Text section
-------------------------

SCIENTIFIC-ATLANTA, INC.
ONE TECHNOLOGY PARKWAY SOUTH
NORCROSS, GEORGIA 30092
November 29, 1999
Mr. Jonathan G. Katz
Secretary, Securities and Exchange Commission
450 Fifth Street, N.W.
Washington, D.C. 20549
RE:Proposed Rules Relating to Audit Committee Disclosure
Commission Release No. 34-41987; File No. S7-22-99
Dear Mr. Katz:
Thank you for the opportunity to comment on the proposed rule changes relating to audit committee disclosure set forth in the above-referenced Release. We support the Commission’s efforts to promote quality financial reporting, and with respect to the principal changes proposed, we have no comment or objection to (1) pre-filing review of quarterly financial statements, or (2) disclosure about "independence" of audit committee members. However, we believe that the proposed changes requiring the periodic filing of a report of the audit committee, including a certification, and the requirement to include periodically the charter of the audit committee in the Company’s proxy materials impose substantial burdens and additional risk on directors who serve on audit committees of publicly-held companies without a counterbalancing improvement in the quality of financial information filed with the Commission.
Audit Committee Report
The Commission proposal would require that issuers include audit committee reports in their proxy statements. In the report, the audit committee would state whether it has: (1) reviewed and discussed the audited financial statements with management; (2) discussed with the independent auditors the matters required to be discussed by SAS No. 61; and (3) received certain disclosures from the auditors regarding the auditors’ independence. The Commission proposal also would require that the report of the audit committee include a statement by the audit committee whether, based on such review and discussions, anything has come to the attention of the members of the audit committee that caused the audit committee to believe that the audited financial statements included in the annual report contain an untrue statement of material fact or omit to state a material fact necessary to make the statements made, in light of the circumstances under which they were made, not misleading. In making this proposal, we understand from the Release that the Commission did not intend to subject companies or their directors to increased exposure to liability under the federal securities laws, or to create new standards for directors to fulfill their duties under state corporation law. We submit that the proposal does not accomplish this objective.

-------------------------

Provided data

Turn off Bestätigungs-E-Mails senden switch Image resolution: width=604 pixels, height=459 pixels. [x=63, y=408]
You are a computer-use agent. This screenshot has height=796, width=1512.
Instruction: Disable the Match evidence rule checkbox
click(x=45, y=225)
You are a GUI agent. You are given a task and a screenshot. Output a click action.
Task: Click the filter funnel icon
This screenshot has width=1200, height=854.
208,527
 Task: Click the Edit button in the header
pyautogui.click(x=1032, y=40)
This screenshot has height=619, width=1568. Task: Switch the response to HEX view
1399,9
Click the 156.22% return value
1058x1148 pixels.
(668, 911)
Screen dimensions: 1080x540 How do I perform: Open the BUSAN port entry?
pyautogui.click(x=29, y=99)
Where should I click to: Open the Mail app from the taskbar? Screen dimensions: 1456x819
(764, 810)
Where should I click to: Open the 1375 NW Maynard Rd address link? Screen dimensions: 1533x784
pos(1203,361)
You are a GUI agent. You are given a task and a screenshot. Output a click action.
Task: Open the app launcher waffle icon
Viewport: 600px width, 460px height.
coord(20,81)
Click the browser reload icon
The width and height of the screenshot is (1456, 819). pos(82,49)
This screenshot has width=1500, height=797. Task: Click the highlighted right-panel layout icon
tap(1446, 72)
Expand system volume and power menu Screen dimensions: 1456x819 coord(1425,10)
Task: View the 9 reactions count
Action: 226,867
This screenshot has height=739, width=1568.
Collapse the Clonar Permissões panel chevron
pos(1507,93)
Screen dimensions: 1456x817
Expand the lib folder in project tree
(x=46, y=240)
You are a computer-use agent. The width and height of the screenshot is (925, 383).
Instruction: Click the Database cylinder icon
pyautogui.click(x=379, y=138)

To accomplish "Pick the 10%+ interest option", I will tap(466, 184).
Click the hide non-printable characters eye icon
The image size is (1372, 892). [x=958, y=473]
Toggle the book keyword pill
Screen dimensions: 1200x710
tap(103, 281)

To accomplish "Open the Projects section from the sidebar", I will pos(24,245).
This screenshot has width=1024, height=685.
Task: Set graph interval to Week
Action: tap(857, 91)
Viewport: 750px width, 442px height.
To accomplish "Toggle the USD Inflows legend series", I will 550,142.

-------------------------

What you need to do
• 1. According to the audit committee letter, which two proposed changes draw no comment or objection from the company?
• 2. Translate this sentence from the audit committee letter into Spanish: "The Commission proposal would require that issuers include audit committee reports in their proxy statements."
• 3. Extend the audit committee letter past its final sentence.
The data is separate material and has no link to the audit committee letter.

Results of the exercise
• 1. The pre-filing review of quarterly financial statements and the disclosure about the "independence" of audit committee members.

• 2. La propuesta de la Comisión exigiría que los emisores incluyeran informes del comité de auditoría en sus documentos de solicitud de poderes.

• 3.
We believe that the Commission’s proposal relating to audit committee reports would be injurious to the audit committee role for the following reasons:
1.Public companies, such as Scientific-Atlanta, Inc., engage independent auditors to audit and certify their financial statements as experts. The auditors, not the audit committee, have this responsibility. The proper role of the audit committee is to make recommendations as to the selection of the independent auditors, to evaluate the audit services and the financial, accounting and internal audit policies, functions, systems and procedures, and to approve the engagement of the independent auditors to provide non-audit services. The audit committee should not be expected to certify the financial statements, even to the extent proposed by the Commission. It is not realistic to assume that audit committee members have the time, or the expertise, to become familiar enough with and to understand the intricacies of the company’s financial statements to the extent that they can make a meaningful certification as to the truth, accuracy or completeness of those financials. This proposal undermines the protections that the Commission put into place when it permitted issuers to engage experts to certify financial statements. Members of the audit committee are not, and cannot be expected to become, experts in this sense. Therefore, it would be unreasonable for the Commission or shareholders to rely upon such a certification by the committee.
2.Under the Commission’s proposal, the audit committee members are required to sign the "anything has come to their attention" certificate regarding the issuer’s financial statements. This clearly creates two classes of directors — those who sign the certification and those who do not. If signing the report is not intended to change the responsibility or exposure to liability of the audit committee members, then why require them to sign a certificate, which the remainder of the board does not sign? It would be a useless, and confusing, act.
3.We believe that all directors have equal responsibility with respect to the integrity of a company’s financial statements by virtue of their signature on the Form 10-K. This liability and responsibility is already clearly set forth in the securities laws. Although we understand that the Commission’s proposal is not intended to expose audit committee members to more liability, we submit that such an assumption is not consistent with a requirement for their signature under an audit committee report. Buyers and sellers of the company’s shares are very likely to view the certification in the audit report as placing more responsibility on the audit committee. Courts may well agree, else why the requirement for a certification in the first place? We do not believe that the Commission’s proposed safe harbor provides meaningful protection in this case. The fact that the certification is not deemed "filed" will not prevent courts from finding liability under Rule 10b-5.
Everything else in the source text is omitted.